Em geral, as pessoas que realizam o processo interior de aceitar suas moedas e ficar em paz com seus pais e com sua história se sentem melhor consigo mesmas, estabelecem relações adultas e espontâneas mais facilmente e retribuem à vida com o que possuem.
O que acontece quando recusamos nossos pais e aquilo que nos deram, ou seja, suas moedas? As pessoas que recusam suas moedas se sentem mais vazias e esperam que outros, ou alguma coisa, as preencham: às vezes o cônjuge, os filhos ou o trabalho, ou ainda a riqueza, a justiça, a religião, ou o que quer que seja; e resistem a dar o que têm para dar à vida.
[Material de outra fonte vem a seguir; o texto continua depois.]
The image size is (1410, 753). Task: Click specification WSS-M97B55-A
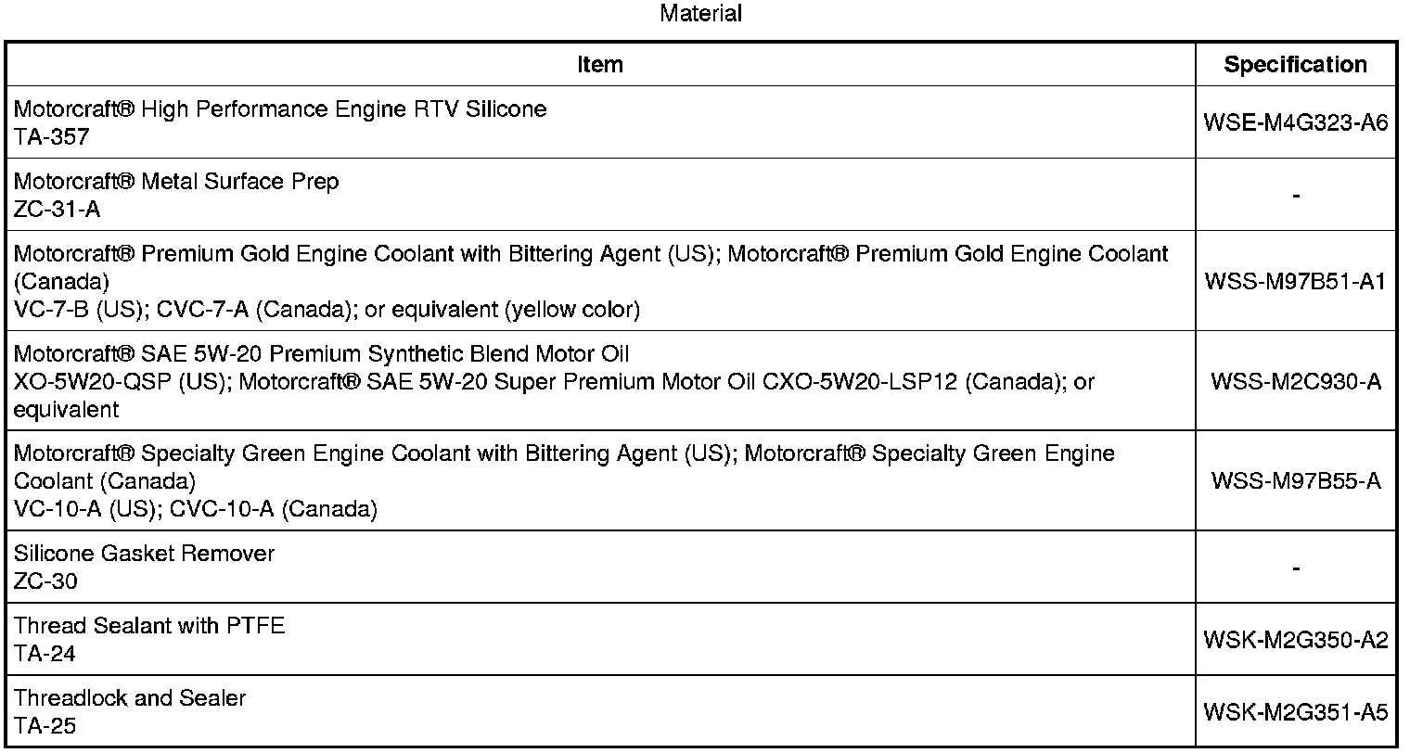(1295, 480)

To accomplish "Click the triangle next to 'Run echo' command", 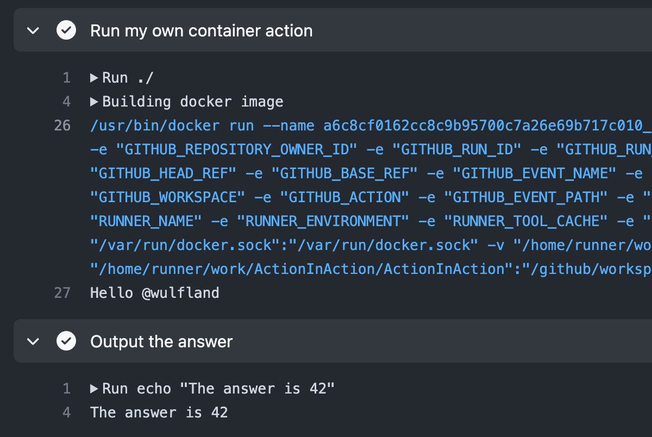I will coord(93,388).
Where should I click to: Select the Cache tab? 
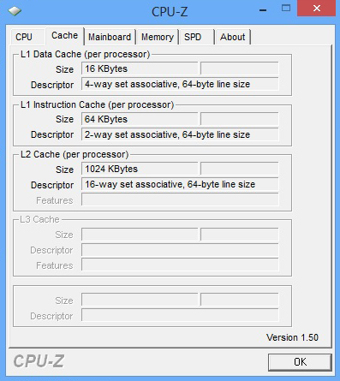pos(65,36)
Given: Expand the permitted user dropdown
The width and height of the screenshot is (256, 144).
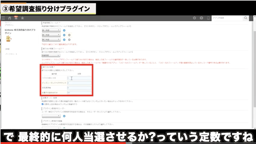Looking at the screenshot, I should (x=51, y=116).
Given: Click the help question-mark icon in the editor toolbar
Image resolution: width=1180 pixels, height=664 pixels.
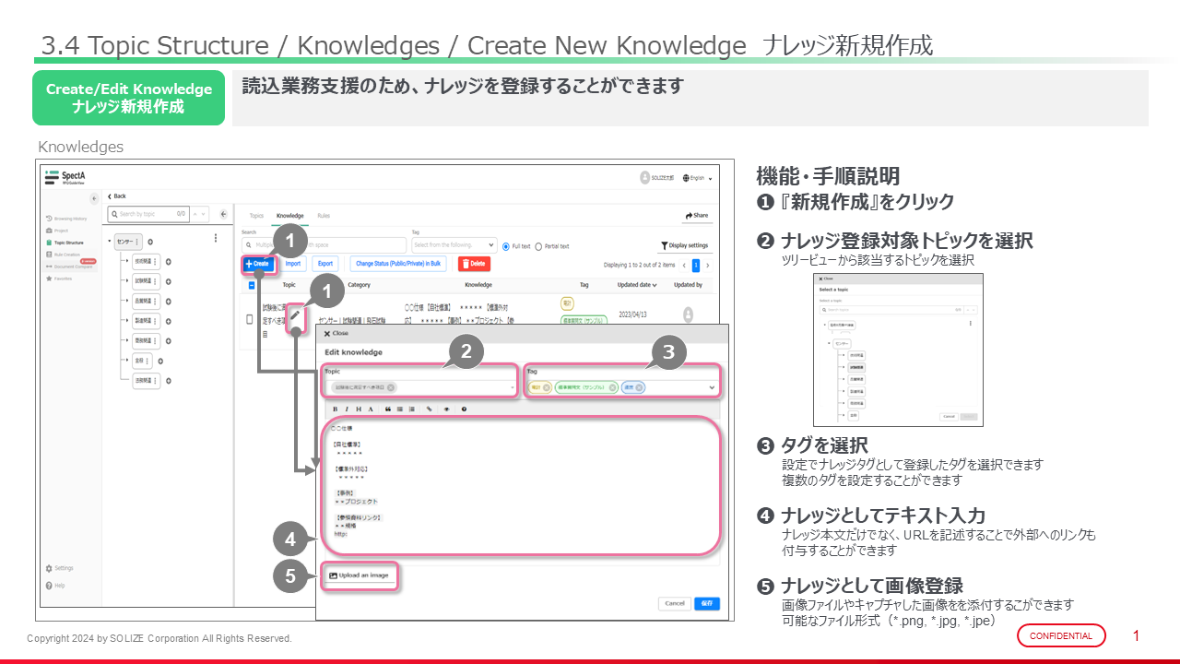Looking at the screenshot, I should (x=464, y=409).
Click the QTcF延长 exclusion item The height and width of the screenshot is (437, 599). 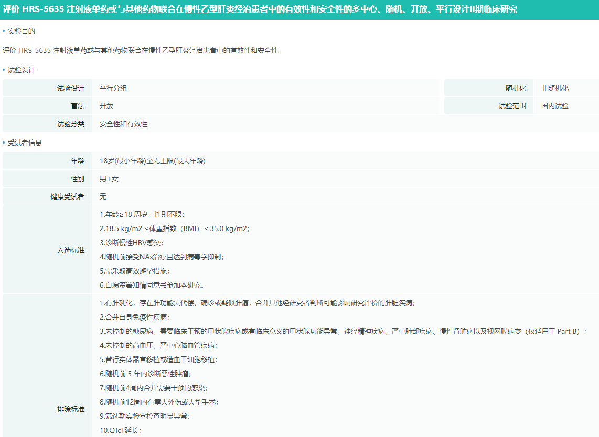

Muitas são as cenouras que perseguimos de maneira vã ao longo da vida, quando a solução é descer do burro (ou literalmente deixar de ser burros) e mudar nosso ponto de vista, deixando assim de sofrer e fazer sofrer inutilmente.
Se nos recusamos a isso, nos debilitamos e, como digo, costumamos procurar nos demais o que nos falta. De certo modo, permanecemos como crianças tirânicas que dizemos à vida e a nossos pais como eles deveriam ser, em vez de aprender o que é e aceitá-los como são ou foram.
A realidade, sem dúvida, está aí para ser modificada e aprimorada, e assim o fazemos todos os dias: tratamos de mudar o que é possível. Mas, do que já passou, é melhor nos fazermos discípulos e tratar de aprender algo que nos sirva agora.
Quando não aceitamos a realidade do que nos tocou, de certo modo também negamos a nós mesmos. Quem nega suas origens apaga sua identidade. Quem amputa uma parte de sua trajetória se encontra eternamente em fuga, inquieto.
Sartre dizia: "Não importa tanto o que me fizeram, mas o que eu faço com o que me
fizeram". Afinal, é melhor e mais útil que a responsabilidade esteja em nosso telhado e trabalhar com a nossa história para convertê-la em aliada, abrindo nosso coração a ela, apesar das feridas, ou justamente nos abrindo a elas. Apenas conseguimos transcender o que aceitamos. Mas às vezes a recusa parece nos dar uma força especial, não é mesmo? Sim, é certo. E podemos cometer o erro de pensar que essa força é a verdadeira força da vida, pois aparentemente é de tal magnitude, que é fácil crer que nos bastará para avançar rumo a uma vida plena. Na realidade, ainda que se trate de uma força impetuosa, apaixonada e intensa, pode ter muitos rostos, e se nutre de seu próprio combustível emocional: vitimismo, queixa, ressentimento, sede de justiça, rancor, vingança, hedonismo, perfeccionismo, vaidade, orgulho etc.
Trata-se de uma força enorme que "configura a paisagem do sofrimento humano", como se diz no conto. Representa uma imensa galeria de personagens e posturas existenciais sobre os quais tratamos de nos sustentar quando carecemos da coragem e da humildade suficientes para assumir nossas feridas, nossas bênçãos, para nos apoiarmos na realidade tal como é e em nossos pais tal como são.
Essa força é intensa, cega e impetuosa porque é falsa. E é falsa porque não procede da realidade, senão de sua oposição e de sua negação. Trata-se de uma força que nos faz crer que devem compensar nossas carências e que, por nosso sofrimento, somos merecedores de certos direitos.
Mas há algo que devemos aprender: nenhum sofrimento concede direitos, nenhuma postura existencial edificada sobre feridas concede merecimentos. Como se afirma no relato, "o único sentido desse sofrimento, que não é dor, é fazer sofrer os demais, já que apenas a dor genuína desperta a compaixão".
Fonte: Onde Estão as Moedas? As Chaves do Vínculo entre Pais e Filhos
Autor: Joan Garriga Bacardí/página 19.